Monday was devoid of meaningful data so traders were left to trade the existing exchange rate ranges and await the major events later in the week. The first of these comes today as the final figure is released for UK economic growth in Quarter 2. On an annualised basis, the 2nd estimate of 1.7% was sharply higher than the 0.2% contraction in Q1 but that has already been absorbed by the market movement. What we are expecting is little or no revision to the 2nd estimate but that does mean that even a small adjustment could cause significant volatility. Those with Sterling to buy or sell may want to act before the release at 09:30 UK time.
Sterling comes into Tuesday with praise ringing in its ears from the International Monetary Fund for the way the government has set about tackling Britain’s monstrous debt problem. The IMF did not stint in its praise for the way the coalition had started to control costs and had kick started the recovery which they consider is already underway. They added forecasts that Britain would avoid a second bout of recession; the so called ‘double dip’ and that inflation would settle back to the BOE’s target in 2012. That has put the cat amongst the Darlings and Millibands, particularly on a day when the former chancellor claimed that all was well when he left office.
The only thing the IMF said that kept Sterling from rallying was to slightly lower their growth expectations for the UK and suggest the Bank of England expands its quantitative easing program.
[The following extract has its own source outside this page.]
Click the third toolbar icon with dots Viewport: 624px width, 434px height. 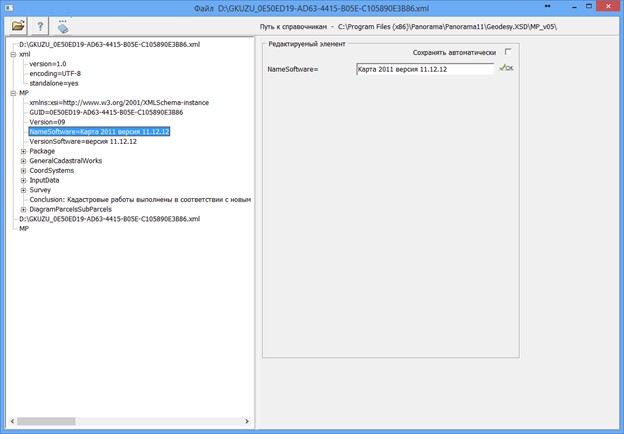(63, 26)
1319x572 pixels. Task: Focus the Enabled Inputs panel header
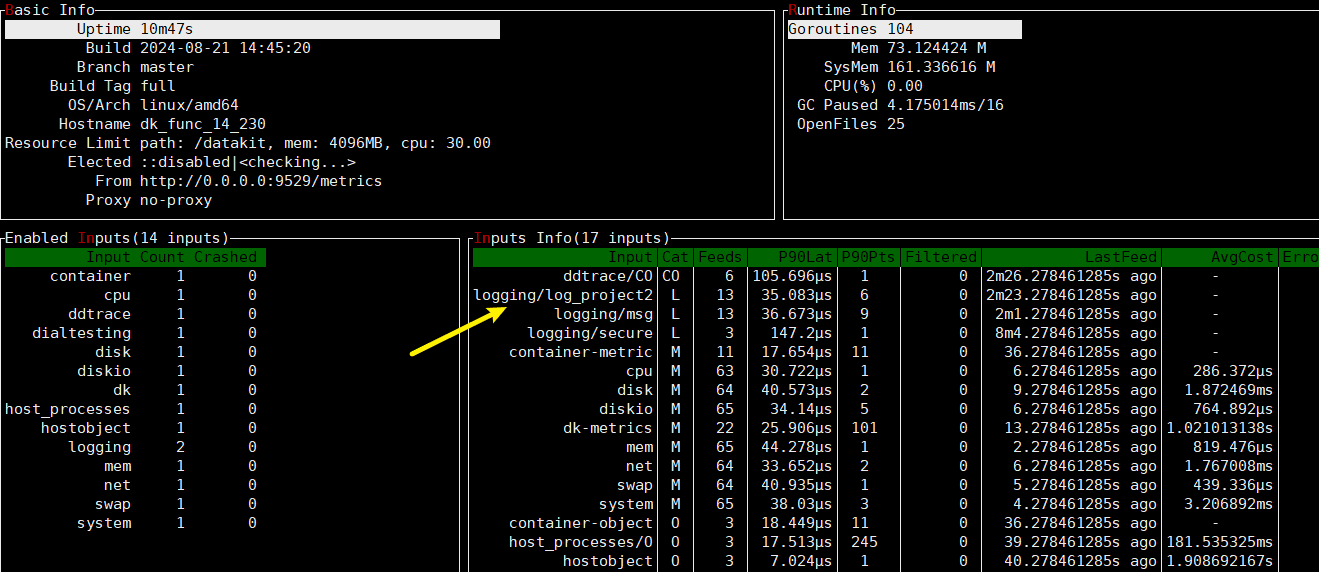pos(116,238)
Threats of higher levels of liquidity tend to weaken the currency involved as we saw in the US Dollar after the Federal Reserve suggested just such an eventuality.
As for the US Dollar, well it remains on the back foot as we await this afternoon’s data releases. We will get the Case Shiller home price index along with a number of other indices dealing with both consumers and manufacturers and these could have a direct effect on sentiment towards the US Dollar but it has rebounded a little; gaining strength on rumours that the Bank of Japan may add liquidity to its own market in order to weaken the Yen. The Japanese Yen has been a safe haven currency for a while now and if investors sell out of the Yen, there is a natural flow towards the US Dollar.
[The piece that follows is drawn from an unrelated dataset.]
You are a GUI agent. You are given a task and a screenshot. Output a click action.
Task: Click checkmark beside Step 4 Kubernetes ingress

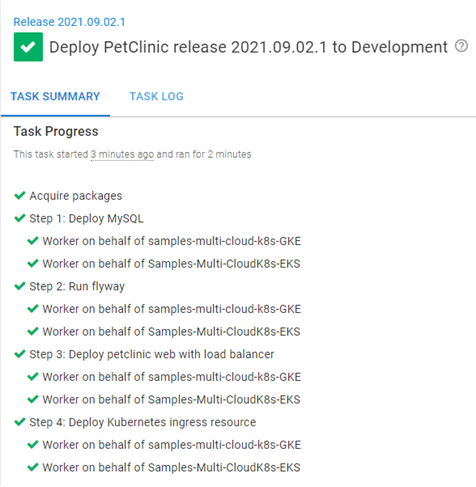(x=20, y=422)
The Euro would also tend to pick up some of that investment flow but traders are wary that the Euro is looking ‘toppy’ to use a very non technical term. Overbought or excessively strong would suffice as expressions to explain the Euro’s position but it has stabilised at just below USD 1.35 and around € 1.17 against the Pound. There is little data to move it today so it is likely to be swept along by US, UK and Japanese data.
Other currencies which tend to move with investor sentiment are the Australian and New Zealand Dollars and there is a significant debate raging over where these will go in the months ahead. The Australian Dollar is, like the Euro, looking overbought against most currencies but while Australia offers such a healthy interest rate return and is exporting ‘in demand’ commodities that is unlikely to change. However, a downturn in expectations for higher Australian interest rates could well knock the Aussie Dollar off its pedestal. Most traders are forecasting an interest rate hike when the Reserve Bank meets next week. Any hint that they are wrong could be just what Aussie Dollar buyers have been waiting for.
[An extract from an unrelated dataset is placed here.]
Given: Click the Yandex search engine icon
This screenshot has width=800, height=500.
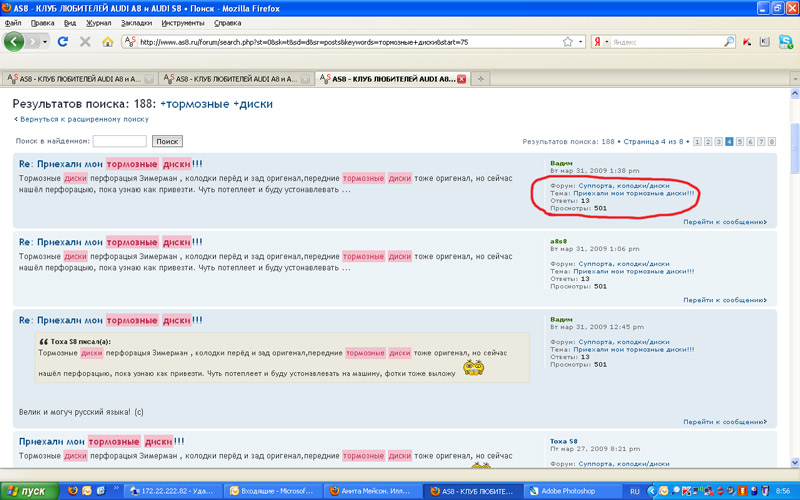Looking at the screenshot, I should (x=598, y=42).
The New Zealand Dollar offers less interest rate return but has, until now, moved largely with the Australian Dollar. However, poor recent data and the likelihood of static interest rates have uncoupled that link to some degree and the NZ Dollar is far more affordable than its Australian counterpart right now. Tonight’s NZ trade balance figures could add to that weakness if they are in line with last week’s NZ figures.
But none of that will bother the bureaucrats of the EU who are locked in a fierce battle over whether English should become the language of the EU. A Flemish speaking Belgian MP has called for the European Union to adopt English as the common language for EU business. HE describes English as the “most important language in the world”. I am sure you can already hear complaints coming from France which, 3 years ago, lost a bid to have all EU documents printed only in French. As we all know, if you speak English clearly and loudly enough, everyone in the world understands you; especially if you accompany the loud exaggerated pronunciation with suitable hand signals. Perhaps that should be the common language of the EU; loud English accompanied by mime. The debate continues.